• **Task prompt**: Every line between the top of the data below and the line with "Close the Orden de Trabajo tab", both ends included, must be retyped exactly.
Start of Data for analysis
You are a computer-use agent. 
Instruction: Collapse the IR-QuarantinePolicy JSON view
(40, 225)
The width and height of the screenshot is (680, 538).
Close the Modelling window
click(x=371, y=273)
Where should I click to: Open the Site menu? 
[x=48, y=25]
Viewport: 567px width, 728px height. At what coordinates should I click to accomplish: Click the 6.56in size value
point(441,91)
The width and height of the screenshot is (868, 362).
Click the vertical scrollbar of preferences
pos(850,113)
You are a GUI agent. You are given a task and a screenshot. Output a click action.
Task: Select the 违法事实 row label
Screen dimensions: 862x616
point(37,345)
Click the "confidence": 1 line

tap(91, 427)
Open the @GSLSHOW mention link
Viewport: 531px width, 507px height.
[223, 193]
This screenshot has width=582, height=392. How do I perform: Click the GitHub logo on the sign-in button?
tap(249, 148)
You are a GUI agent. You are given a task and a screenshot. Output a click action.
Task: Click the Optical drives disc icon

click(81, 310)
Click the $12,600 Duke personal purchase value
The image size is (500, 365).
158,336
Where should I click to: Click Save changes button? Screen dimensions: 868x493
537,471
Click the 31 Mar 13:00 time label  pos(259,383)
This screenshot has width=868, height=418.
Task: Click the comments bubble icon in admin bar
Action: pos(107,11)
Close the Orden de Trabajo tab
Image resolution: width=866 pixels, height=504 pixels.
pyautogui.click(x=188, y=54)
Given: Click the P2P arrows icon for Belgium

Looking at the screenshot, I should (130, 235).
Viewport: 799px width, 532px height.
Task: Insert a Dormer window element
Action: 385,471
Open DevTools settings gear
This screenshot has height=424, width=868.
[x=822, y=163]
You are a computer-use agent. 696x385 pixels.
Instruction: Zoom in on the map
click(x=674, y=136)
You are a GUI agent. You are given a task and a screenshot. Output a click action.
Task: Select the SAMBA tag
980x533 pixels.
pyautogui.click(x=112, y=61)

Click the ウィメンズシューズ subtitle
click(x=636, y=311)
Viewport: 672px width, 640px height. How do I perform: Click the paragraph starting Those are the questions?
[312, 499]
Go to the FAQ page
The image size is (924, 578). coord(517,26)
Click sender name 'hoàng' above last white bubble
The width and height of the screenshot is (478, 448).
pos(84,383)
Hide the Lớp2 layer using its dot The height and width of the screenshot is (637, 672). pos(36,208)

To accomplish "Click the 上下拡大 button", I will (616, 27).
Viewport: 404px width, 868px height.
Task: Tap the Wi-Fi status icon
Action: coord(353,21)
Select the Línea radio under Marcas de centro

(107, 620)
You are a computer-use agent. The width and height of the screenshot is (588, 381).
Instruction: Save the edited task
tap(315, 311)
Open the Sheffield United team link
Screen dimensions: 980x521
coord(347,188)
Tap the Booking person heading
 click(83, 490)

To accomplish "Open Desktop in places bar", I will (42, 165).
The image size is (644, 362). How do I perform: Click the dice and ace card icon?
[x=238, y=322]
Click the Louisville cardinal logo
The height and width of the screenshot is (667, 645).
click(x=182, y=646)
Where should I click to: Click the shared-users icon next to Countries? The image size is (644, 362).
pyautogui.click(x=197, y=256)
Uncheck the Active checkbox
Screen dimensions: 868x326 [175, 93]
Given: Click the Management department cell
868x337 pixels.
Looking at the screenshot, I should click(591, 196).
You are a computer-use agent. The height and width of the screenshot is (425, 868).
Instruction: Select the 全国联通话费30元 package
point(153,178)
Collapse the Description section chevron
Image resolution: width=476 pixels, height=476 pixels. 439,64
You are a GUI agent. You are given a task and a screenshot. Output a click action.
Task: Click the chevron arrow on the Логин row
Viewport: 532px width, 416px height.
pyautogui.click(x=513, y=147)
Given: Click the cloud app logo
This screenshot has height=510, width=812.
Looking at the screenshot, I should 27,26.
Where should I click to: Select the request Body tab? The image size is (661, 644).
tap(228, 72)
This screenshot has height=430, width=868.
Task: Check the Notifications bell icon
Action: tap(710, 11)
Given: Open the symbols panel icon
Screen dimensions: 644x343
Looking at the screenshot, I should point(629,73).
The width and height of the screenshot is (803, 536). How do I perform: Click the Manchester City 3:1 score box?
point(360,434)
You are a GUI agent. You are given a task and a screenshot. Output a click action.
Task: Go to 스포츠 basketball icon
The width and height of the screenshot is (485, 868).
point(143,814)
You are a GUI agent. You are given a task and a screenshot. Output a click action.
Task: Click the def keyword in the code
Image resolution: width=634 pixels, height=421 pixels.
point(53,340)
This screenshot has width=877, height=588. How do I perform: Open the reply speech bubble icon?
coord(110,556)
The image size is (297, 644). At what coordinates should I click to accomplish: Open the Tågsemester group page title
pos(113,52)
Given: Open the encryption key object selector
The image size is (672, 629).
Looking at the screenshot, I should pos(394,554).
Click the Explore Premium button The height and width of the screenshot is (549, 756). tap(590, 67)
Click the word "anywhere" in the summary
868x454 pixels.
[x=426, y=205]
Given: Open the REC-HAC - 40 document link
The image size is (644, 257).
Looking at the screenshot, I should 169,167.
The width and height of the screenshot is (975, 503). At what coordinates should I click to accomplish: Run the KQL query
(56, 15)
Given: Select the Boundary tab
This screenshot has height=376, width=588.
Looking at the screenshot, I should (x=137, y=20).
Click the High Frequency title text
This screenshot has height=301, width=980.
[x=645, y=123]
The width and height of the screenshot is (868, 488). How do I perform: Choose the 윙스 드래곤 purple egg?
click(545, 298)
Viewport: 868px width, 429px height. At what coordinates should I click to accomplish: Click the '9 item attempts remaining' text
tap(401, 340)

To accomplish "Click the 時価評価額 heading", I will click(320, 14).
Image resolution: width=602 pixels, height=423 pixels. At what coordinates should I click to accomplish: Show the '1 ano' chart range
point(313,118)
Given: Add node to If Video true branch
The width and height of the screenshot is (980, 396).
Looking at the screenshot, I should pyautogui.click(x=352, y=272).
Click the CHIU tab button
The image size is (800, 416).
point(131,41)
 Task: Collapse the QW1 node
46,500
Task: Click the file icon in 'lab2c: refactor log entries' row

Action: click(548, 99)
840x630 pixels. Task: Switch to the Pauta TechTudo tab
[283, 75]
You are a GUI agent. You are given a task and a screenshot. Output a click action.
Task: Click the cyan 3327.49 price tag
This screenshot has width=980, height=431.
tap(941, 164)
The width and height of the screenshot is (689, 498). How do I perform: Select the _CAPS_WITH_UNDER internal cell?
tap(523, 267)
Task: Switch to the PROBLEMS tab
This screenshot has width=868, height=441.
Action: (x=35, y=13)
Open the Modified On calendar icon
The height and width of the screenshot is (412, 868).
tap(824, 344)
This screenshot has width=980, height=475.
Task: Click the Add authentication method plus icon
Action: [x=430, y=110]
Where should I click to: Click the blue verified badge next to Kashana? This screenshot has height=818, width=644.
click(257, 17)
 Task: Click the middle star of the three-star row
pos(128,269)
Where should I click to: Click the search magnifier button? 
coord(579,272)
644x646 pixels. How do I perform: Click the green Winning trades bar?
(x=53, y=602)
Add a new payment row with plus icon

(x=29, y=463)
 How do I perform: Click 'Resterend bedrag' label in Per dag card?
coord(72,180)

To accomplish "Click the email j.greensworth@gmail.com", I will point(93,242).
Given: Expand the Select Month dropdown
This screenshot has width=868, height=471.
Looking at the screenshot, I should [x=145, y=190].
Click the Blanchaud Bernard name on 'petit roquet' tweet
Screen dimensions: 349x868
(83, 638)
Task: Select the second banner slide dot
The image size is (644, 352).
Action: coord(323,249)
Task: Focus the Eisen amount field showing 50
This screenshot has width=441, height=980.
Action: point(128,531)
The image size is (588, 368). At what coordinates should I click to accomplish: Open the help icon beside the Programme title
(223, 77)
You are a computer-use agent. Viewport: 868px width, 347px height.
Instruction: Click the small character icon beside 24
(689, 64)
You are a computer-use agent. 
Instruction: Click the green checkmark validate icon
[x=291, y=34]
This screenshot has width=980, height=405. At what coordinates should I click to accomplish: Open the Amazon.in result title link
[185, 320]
End of Data for analysis
• **Answer section**:
You are a computer-use agent. 
Instruction: Collapse the IR-QuarantinePolicy JSON view
(40, 225)
The width and height of the screenshot is (680, 538).
Close the Modelling window
click(x=371, y=273)
Where should I click to: Open the Site menu? 
[x=48, y=25]
Viewport: 567px width, 728px height. At what coordinates should I click to accomplish: Click the 6.56in size value
point(441,91)
The width and height of the screenshot is (868, 362).
Click the vertical scrollbar of preferences
pos(850,113)
You are a GUI agent. You are given a task and a screenshot. Output a click action.
Task: Select the 违法事实 row label
Screen dimensions: 862x616
point(37,345)
Click the "confidence": 1 line

tap(91, 427)
Open the @GSLSHOW mention link
Viewport: 531px width, 507px height.
[223, 193]
This screenshot has width=582, height=392. How do I perform: Click the GitHub logo on the sign-in button?
tap(249, 148)
You are a GUI agent. You are given a task and a screenshot. Output a click action.
Task: Click the Optical drives disc icon

click(81, 310)
Click the $12,600 Duke personal purchase value
The image size is (500, 365).
158,336
Where should I click to: Click Save changes button? Screen dimensions: 868x493
537,471
Click the 31 Mar 13:00 time label  pos(259,383)
This screenshot has width=868, height=418.
Task: Click the comments bubble icon in admin bar
Action: pos(107,11)
Close the Orden de Trabajo tab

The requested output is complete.